The limitation period for automobile insurance benefits is two years in British Columbia. The insured commenced an action, alledging bad faith, for failing to advise the insured of his potential entitlement to benefits and of the limitation period. A preliminary motion to quash the action was dismissed on the basis that the limitation period did not apply to a non-contractual claim against the insurer. The decision was upheld by the Court of Appeal on the basis that a trial would be required to determine if a valid action existed.

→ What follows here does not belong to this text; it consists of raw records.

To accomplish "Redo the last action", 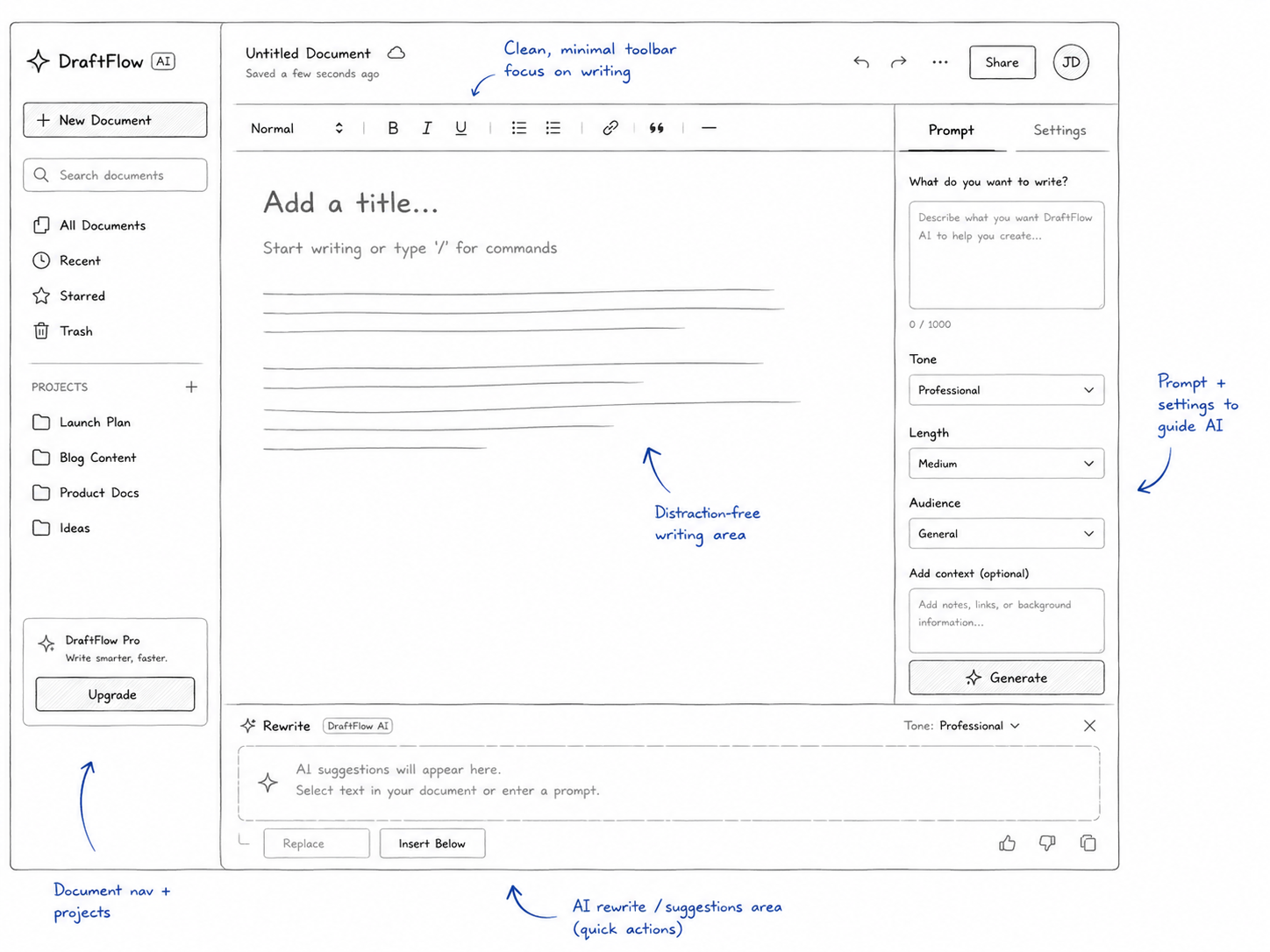I will pyautogui.click(x=899, y=62).
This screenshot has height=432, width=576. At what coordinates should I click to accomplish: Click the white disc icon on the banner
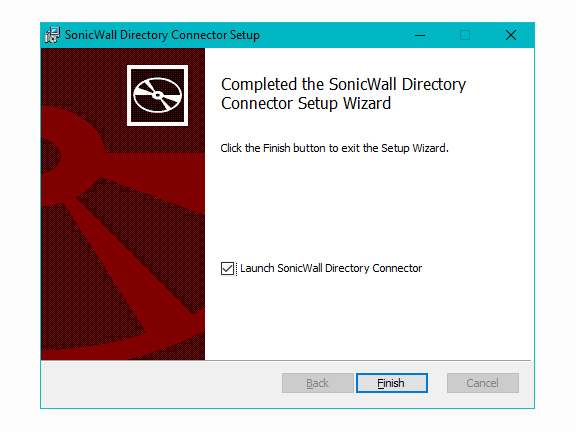157,96
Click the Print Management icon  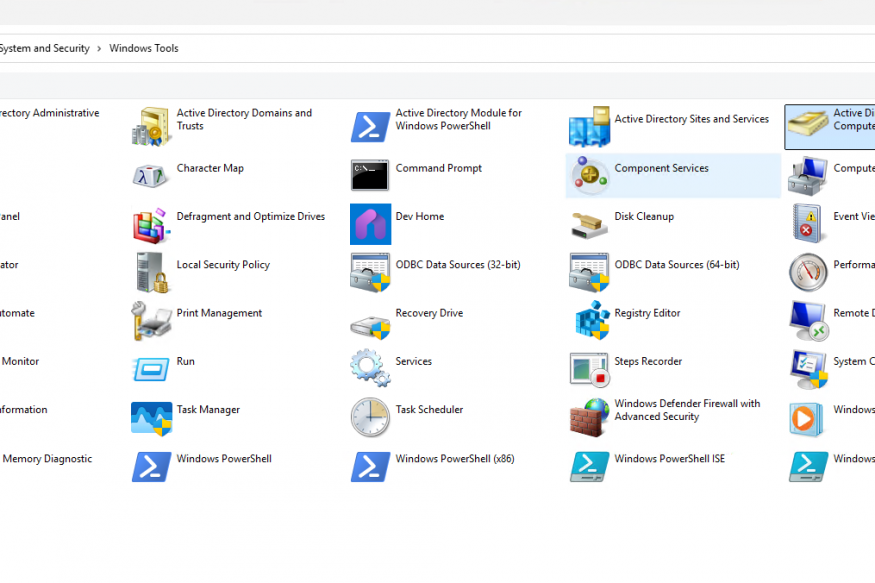(152, 320)
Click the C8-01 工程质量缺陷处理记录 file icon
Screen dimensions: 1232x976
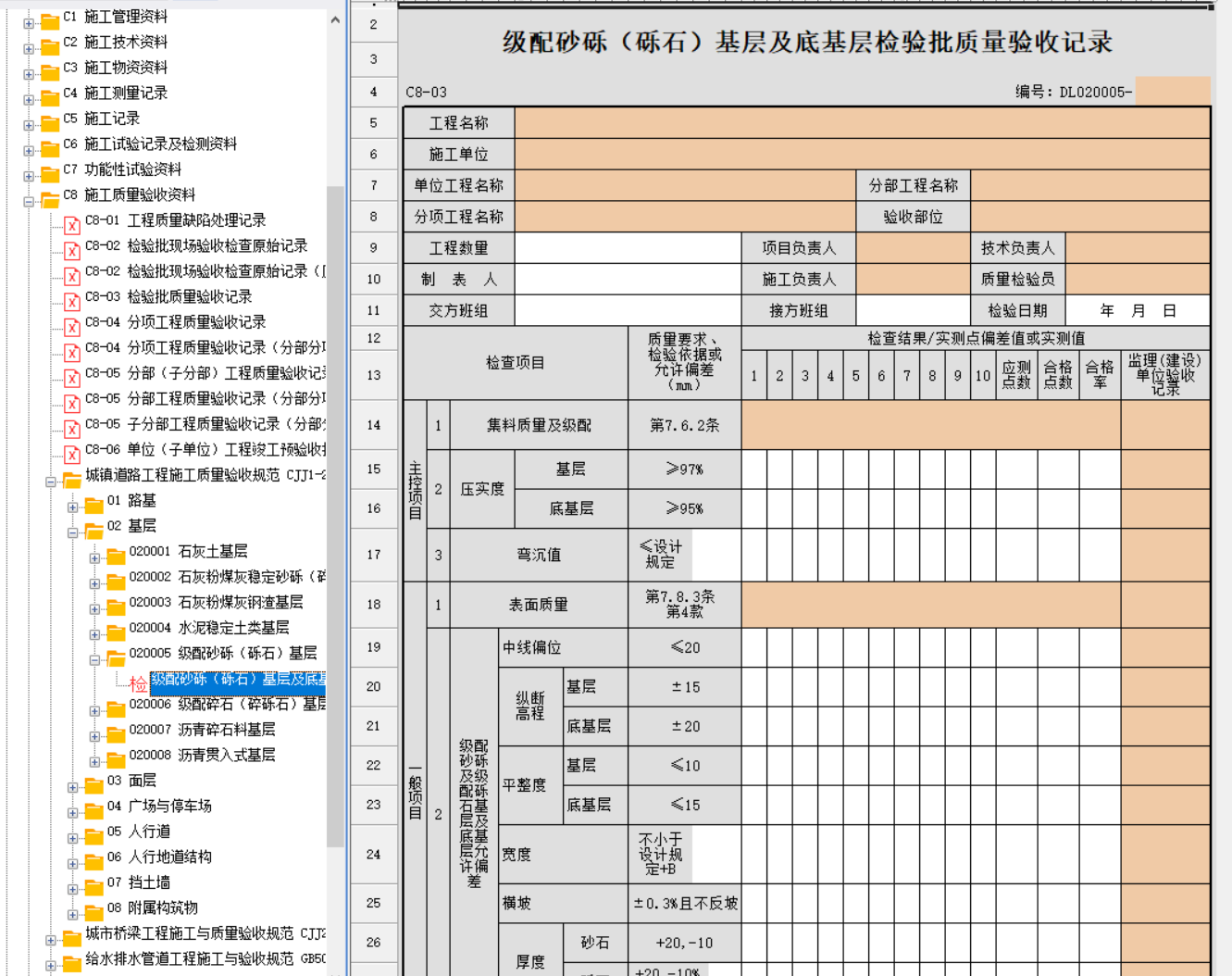(71, 223)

McIlvenna (Litigation guardian of) v. Insurance Corp. of British Columbia
[2008] B.C.J. No. 1267 British Columbia Court of Appeal C.M. Huddart, P.A. Kirkpatrick and D.A. Tysoe JJ.A July 7, 2008
Here is a link to a summary prepared by the Canadian Underwriter.
The Respondent, who was the plaintiff in the underlying action, was a minor when he was injured in a collision involving a motor vehicle and the bicycle he was riding. Several years after the accident, the appellant, ICBC, denied funding for recommended treatments for the Respondent’s head injury on the basis that the Respondent had become disentitled to statutory ICBC benefits because the Respondent had not commenced a legal action in a timely way.
ICBC applied to strike the Respondent’s action on a pre-trial motion. The chambers judge dismissed ICBC’s motion and ICBC appealed that ruling. ICBC had raised two issues in its motion. The first was whether the Respondent’s claims were statute barred by section 103 of the Revised Regulation (1984) under the Insurance (Motor Vehicle) Act, which imposed an absolute two-year limitation period for commencing an action in respect of statutory benefits. The Respondent had argued that the Limitation Act, which provides for the postponement of the running of time while a prospective plaintiff is a minor, should prevail. The Court of Appeal affirmed the decision of the chambers judge, holding that while section 103 was a contractual provision limiting the right of the insured to sue the insurer, it was only applicable in contract actions. Justice Tysoe, writing for the unanimous court, held at para. 27: “[i]t is my view that section 103 does not apply to a non-contractual claim against ICBC as long as the claim is not an indirect attempt to enforce the contractual right to benefits”. As the Respondent’s claim was framed in negligence, and not in contract, that portion of ICBC’s appeal was dismissed and the Respondent was allowed to rely on the Limitation Act provision postponing the running of time while the Respondent was a minor.
The second issue was whether the Respondent’s action should be dismissed because it was bound to fail. The Respondent had pleaded against ICBC in negligence alleging that an ICBC adjuster’s failure to advise the Respondent about the availability of statutory benefits constituted a breach of a duty of care ICBC owed to the Respondent. ICBC had alleged in its motion that it was plain and obvious that ICBC did not owe the Respondent a duty of care in the circumstances. The Court of Appeal affirmed the chambers judge’s decision that the Respondent’s action was not certain to fail, and thus should not be dismissed summarily.